Schools for Equity in Education

– Legislative Update

Tumultuous week in the Education Conference Committee.  Is reading the only barrier to student success?

Just one week and a weekend left in the session!  The Education Conference Committee met this week to draft a single education bill from the very different versions in the Senate and the House.  Senate Chair Roger Chamberlain (R-Lino Lakes) and House Chair Jim Davnie (DFL-Minneapolis) alternated on who controlled the agenda.  Knowing the Senate’s laser focus on LETRS literacy training, Chair Davnie tried to broaden the discussion to the whole child and consider other barriers to students’ academic success.  He brought in testifiers to address these problems.

Chair Chamberlain was not swayed and reiterated that many of these problems are solved if students are reading at grade level.  He insisted that less than 50% of Minnesota students can’t read because their teachers are not trained in the science of reading, and the Senate’s LETRS literacy training for K-5 teachers must be the number one priority for everyone.  At the last meeting, Chair Chamberlain essentially said the House and Senate will agree to support reading to get something done this session, or nothing will get done.  He sent an offer to the House on Thursday, which I haven’t seen yet, but he said it would include:

  • Literacy (LETRS)
  • Parents (I don’t know what he means by that, perhaps the Parents’ Bill of Rights legislation)
  • Student safety – (He has a bill that provides districts with an additional $8 per pupil with a minimum of $20,000 next year, increasing to a minimum of $33,000 after that in Safe School revenue.  The funding can be used for student support staff, including school social workers, counselors, and psychologists.  Both the Senate and House agree that students’ growing mental health needs are a problem.  The House has $100 per pupil for districts to hire new student support staff in their education bill.  Chair Chamberlain did say he could increase the Senate’s  Safe School revenue some.)

The Senate often references Mississippi as a success story, and I have to say I never thought Mississippi would ever beat Minnesota in academic success.   Every two years, NAEP (National Assessment of Educational Progress) tests students across the U.S. in 4th and 8th-grade reading and math, often referred to as the nation’s report card.  Mississippi catapulted from the bottom to the top in 2019 NAEP’s 4th-grade reading scores.  Around 2013, Mississippi invested in a state-wide intensive reading initiative that included training all K-5 teachers in LETRS.  Mississippi also provides ongoing support, such as LETRS trained coaches in every elementary school to support teachers, which I would like to see in the Senate proposal.
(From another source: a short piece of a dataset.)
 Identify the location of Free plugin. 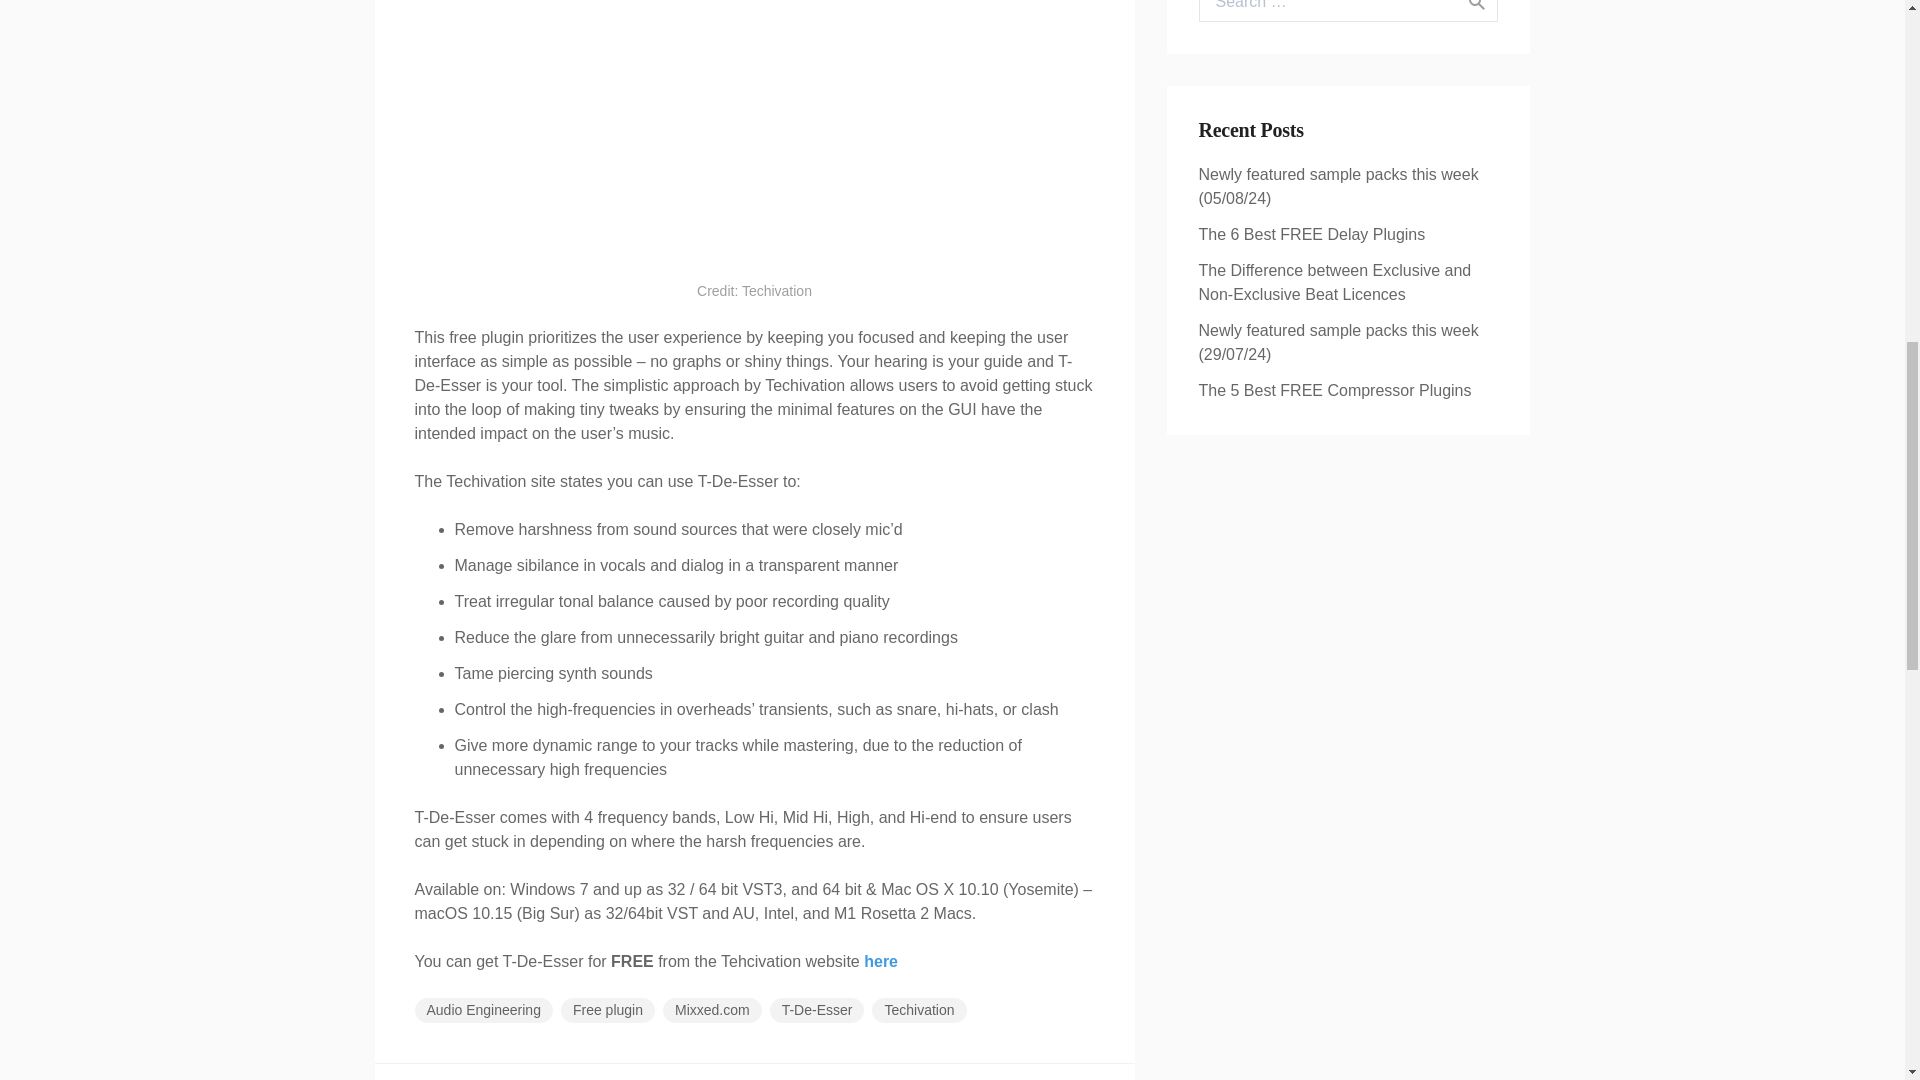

I was happy that the Senate provided this chart SEE developed from the 2019 NAEP results to the committee members and the public, as I think it tells a compelling story.  Indeed, Mississippi had significant gains in reading, especially among the Hispanic students, which proves the success of the LETRS training.  All Minnesota students should see a boost in literacy skills as K-5 teachers become trained in LETRS.  However, Mississippi’s Hispanic reading score of 221, which places Mississippi second in the nation for Hispanic students, is comparable to the second-lowest score in the country for white students.  The situation is even worse for Black students.  In Mississippi, the reading score for Black students is 209 placing them seventh in the nation, considerably below the worst-performing white students in the nation.

The data suggests there are other barriers to increasing student literacy that even a well-trained elementary teacher in the science of reading can’t break through.  Minnesota schools need the resources to remove the obstacles that prevent students of color from reaching the academic level of their white peers, such as English language proficiency and racial disparities in education.  In addition, schools have always struggled to find the funding to meet all their students’ mental health needs, and the demand continues to grow.  Increased funding for special education and student support staff will give schools the local control and resources to address the whole child so all students can learn.

Minnesota’s tax collections in April were more than $1.1 billion ahead of expectations.  Some of that was due to timing around tax payments, but there were strong numbers across Minnesota’s main tax categories. The money doesn’t change the amount the legislature has to spend, as it is legally bound to the February 2022 forecast numbers. Yet it should give lawmakers more confidence that the projected budget surplus is real.